Секретики

На соседней улице открыли фирменный магазин «Новая заря». Шла мимо. Вспомнила жуткий сервантный запах «красной москвы» – нос у меня, как у овчарки, а большинство запахов вызывают стойкий рвотный рефлекс.  Но ведь ностальгия и всё такое, к тому же недорого, да и самое время нарезать подрагивающее, студенистое с нежным жирком детством на квадратики.

Я думала, что, когда открою их – зажму горлышко пальцем и потрясу, а потом проведу по запястью – запахнет женщинами с одинаковыми химическими завивками, демонстрациями и дядьками в шляпах, гипсовыми пионерами с горнами, хрусталём в «стенках» и коврами на стенах.

 А потом раскроются ноты сердца – говорящей немецкой куклой, мишкой на севере и петушком на палочке, спущенными белыми гольфами, охапкой гладиолусов на первое сентября, варежками на резинках, мамой в зелёном кримпленовом платье и в переливающихся фиолетовыми оттенками лодочках, надетых на самые красивые ноги в мире.   

И, конечно, шлейф – накроет ситцем и голубыми тенями для век.

Но запах оказался совсем другой. Совсем. Тот я слишком хорошо помню.  Я разлила почти целый пузырёк красной москвы на ковёр – уронила открытые духи, и вся квартира пропахла столицей нашей родины. Мама ругала, отвесила оплеуху, а потом сказала, что у меня будет хороший вкус.  И угадала: я пользуюсь дорогим нишевым Том Фордом. Только она не знала, что сначала я пыталась открыть ландыш серебристый, но ландыш был новенький, ещё не открытый, с притёртой пробкой и намотанной на горлышке ниткой, в придачу - намертво приклеенной. Я попробовала отодрать нитку зубами, но с одного раза не получилось, а я всегда была нетерпеливой, поэтому — москва.

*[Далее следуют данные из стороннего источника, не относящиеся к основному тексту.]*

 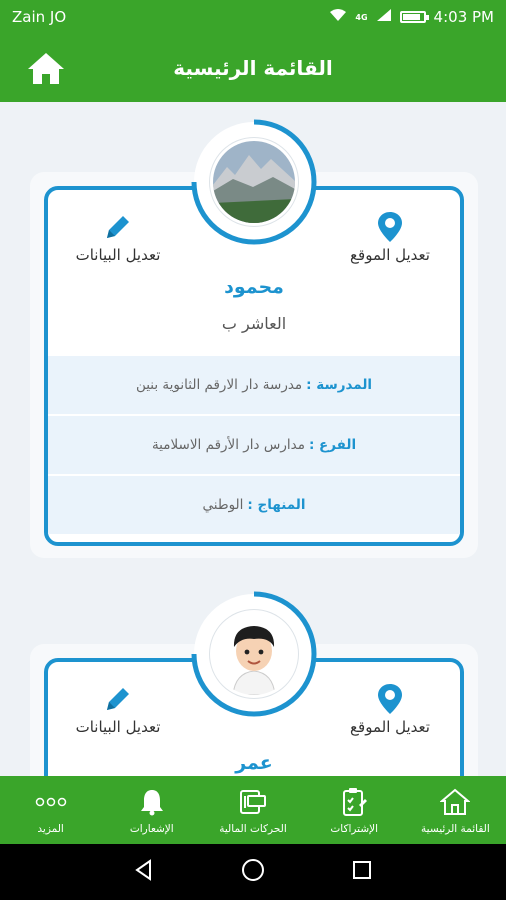 I want to click on info-key: الفرع :, so click(x=332, y=445).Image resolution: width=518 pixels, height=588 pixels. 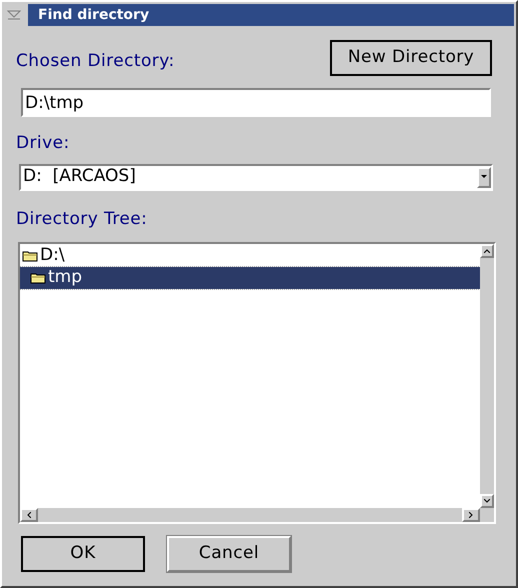 What do you see at coordinates (487, 501) in the screenshot?
I see `scroll-down-icon` at bounding box center [487, 501].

В первом классе я отлично решала задачки по математике, и не только свои, но и двоюродной сестры — Ольги, которая училась на год старше. Ты будешь математиком, предположила мама и ошиблась. А Ольга ужасно злилась, и мы даже дрались. Но я ей писала стихи. Это были очень хорошие стихи: я их не помню. Хорошие стихи никогда не помнишь, они прячутся в разных местах — одни в голове, другие  — в сердце, третьи — в трапециевидных мышцах спины. Хорошие стихи для Ольги были о том, что я очень жду её прихода, и ещё о том, что я подарю ей своего плюшевого мишку — Валеру (так его звали). Да, во мне было много сакрального. И во имя бесплотной Ольгиной любви я готова была принести в жертву настоящего, видимого, и даже не раз потрошеного — Валеру.

Но не подарила. Не успела или пожадничала. Её семья переехала далеко от нас и близко к Китаю.

Да и какого чёрта? Все мы ползли вниз по времени, забывая клятвы.

Мама, помнишь брошку из стекла, чешскую, выпуклую и переливающуюся, ты ещё меня отлупила

за то, что я разбила её молотком, для того, чтобы закопать побольше секретиков?

Так вот — не зря — секретики я не нашла до сих пор.